Published on September 15th, 2013

Recently the Global Footprint Network in Oakland, Calif., announced that August 20 was Earth Overshoot Day 2013. That is, for this calendar year still in progress, humanity had already exhausted nature’s budget for the entire year, when there were still 133 days left to go.

It is not a milestone worth celebrating, any more than receiving a notice from your bank that you’ve overdrawn your checking account is. It’s more a cause for consternation than anything else

When it comes to our accounts with nature, humanity is in the red.

As the Network explains, Earth Overshoot Day is the approximate date that aggregate human consumption of ecological resources surpasses what Earth can renew this year. By August 20, the Earth’s human population of 7.2 billion had devoured natural resources and ecological services equivalent to what the biosphere can regenerate for all of 2013. This includes resources such as food and raw materials like wood to services such as sequestering or capturing carbon dioxide emitted to the atmosphere by fossil fuel combustion.

What this means is that for the remainder of 2013, our global civilization is operating in ecological overshoot, above and beyond the carrying capacity of Planet Earth. It is a perilous place to be. Operating in this “red zone” for any length of time will deplete the Earth’s resources, irreparably damage the environment and undermine the continued prosperity and sustainability of the human enterprise.
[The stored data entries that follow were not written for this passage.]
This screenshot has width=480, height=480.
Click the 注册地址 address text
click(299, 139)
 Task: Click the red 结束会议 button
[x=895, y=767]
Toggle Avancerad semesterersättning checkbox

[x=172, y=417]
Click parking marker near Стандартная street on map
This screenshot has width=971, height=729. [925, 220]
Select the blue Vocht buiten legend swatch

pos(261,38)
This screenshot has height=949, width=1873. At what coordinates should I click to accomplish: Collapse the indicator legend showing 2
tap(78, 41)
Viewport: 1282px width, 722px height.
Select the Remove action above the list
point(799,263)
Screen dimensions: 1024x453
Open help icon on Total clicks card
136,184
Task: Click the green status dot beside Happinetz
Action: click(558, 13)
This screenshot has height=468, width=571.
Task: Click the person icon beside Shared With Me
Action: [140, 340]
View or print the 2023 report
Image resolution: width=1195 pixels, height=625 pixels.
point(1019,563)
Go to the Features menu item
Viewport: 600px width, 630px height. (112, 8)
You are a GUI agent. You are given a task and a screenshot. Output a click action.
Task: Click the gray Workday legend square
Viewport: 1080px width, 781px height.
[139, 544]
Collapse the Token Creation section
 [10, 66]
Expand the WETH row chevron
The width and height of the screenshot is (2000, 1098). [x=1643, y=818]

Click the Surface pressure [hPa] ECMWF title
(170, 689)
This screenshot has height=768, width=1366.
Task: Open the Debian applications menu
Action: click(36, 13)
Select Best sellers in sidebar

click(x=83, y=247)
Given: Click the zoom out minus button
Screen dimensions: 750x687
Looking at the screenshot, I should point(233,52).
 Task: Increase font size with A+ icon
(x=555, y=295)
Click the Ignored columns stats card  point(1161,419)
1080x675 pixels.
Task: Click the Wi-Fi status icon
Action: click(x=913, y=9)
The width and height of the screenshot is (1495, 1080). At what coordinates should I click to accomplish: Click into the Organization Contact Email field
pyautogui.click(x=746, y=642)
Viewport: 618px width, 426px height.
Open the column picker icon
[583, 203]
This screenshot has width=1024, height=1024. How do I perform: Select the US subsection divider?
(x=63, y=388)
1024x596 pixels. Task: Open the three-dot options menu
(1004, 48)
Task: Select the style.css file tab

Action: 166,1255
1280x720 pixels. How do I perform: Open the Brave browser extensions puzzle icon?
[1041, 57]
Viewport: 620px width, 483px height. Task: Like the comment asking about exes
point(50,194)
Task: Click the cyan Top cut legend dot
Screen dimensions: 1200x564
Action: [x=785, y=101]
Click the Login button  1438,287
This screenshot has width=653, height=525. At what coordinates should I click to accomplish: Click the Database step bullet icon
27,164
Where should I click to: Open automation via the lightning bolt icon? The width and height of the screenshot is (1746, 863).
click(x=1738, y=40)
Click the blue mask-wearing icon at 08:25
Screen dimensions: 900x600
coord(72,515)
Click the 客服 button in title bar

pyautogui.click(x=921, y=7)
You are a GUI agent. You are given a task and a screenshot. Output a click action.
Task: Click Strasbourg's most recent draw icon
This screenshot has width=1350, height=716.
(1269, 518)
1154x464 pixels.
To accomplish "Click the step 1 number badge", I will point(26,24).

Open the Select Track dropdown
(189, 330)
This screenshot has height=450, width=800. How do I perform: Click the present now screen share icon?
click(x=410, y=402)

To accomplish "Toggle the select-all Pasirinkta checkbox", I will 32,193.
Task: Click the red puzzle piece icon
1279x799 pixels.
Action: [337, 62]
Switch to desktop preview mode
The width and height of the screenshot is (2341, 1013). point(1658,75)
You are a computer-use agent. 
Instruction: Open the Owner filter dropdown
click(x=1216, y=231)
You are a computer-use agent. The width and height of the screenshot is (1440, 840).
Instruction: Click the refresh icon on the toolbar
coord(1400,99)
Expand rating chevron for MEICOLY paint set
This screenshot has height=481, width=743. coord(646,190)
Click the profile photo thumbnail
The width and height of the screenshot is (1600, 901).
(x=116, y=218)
As the Network points out:

…we will maintain our ecological deficit by depleting stocks of fish, trees and other resources, and accumulating waste such as carbon dioxide in the atmosphere and oceans. As our level of consumption, or “spending,” grows, the interest we are paying on this mounting ecological debt – shrinking forests, biodiversity loss, fisheries collapse, food shortages, degraded land productivity and the build-up of carbon dioxide in our atmosphere and oceans – not only burdens the environment but also undermines our economies.

As if all this were not distressing enough, in the course of 2013, some 80 million people will have been added to the Earth’s human population, and some 3 million to America’s, each and every one of them placing additional demands on an already over-stressed ecosphere.

Homo sapiens will have to do a better job of respecting nature’s economy if we are not to go bankrupt, and drag the Ecosphere down with us in a much larger, more painful version of the 2008 financial crash.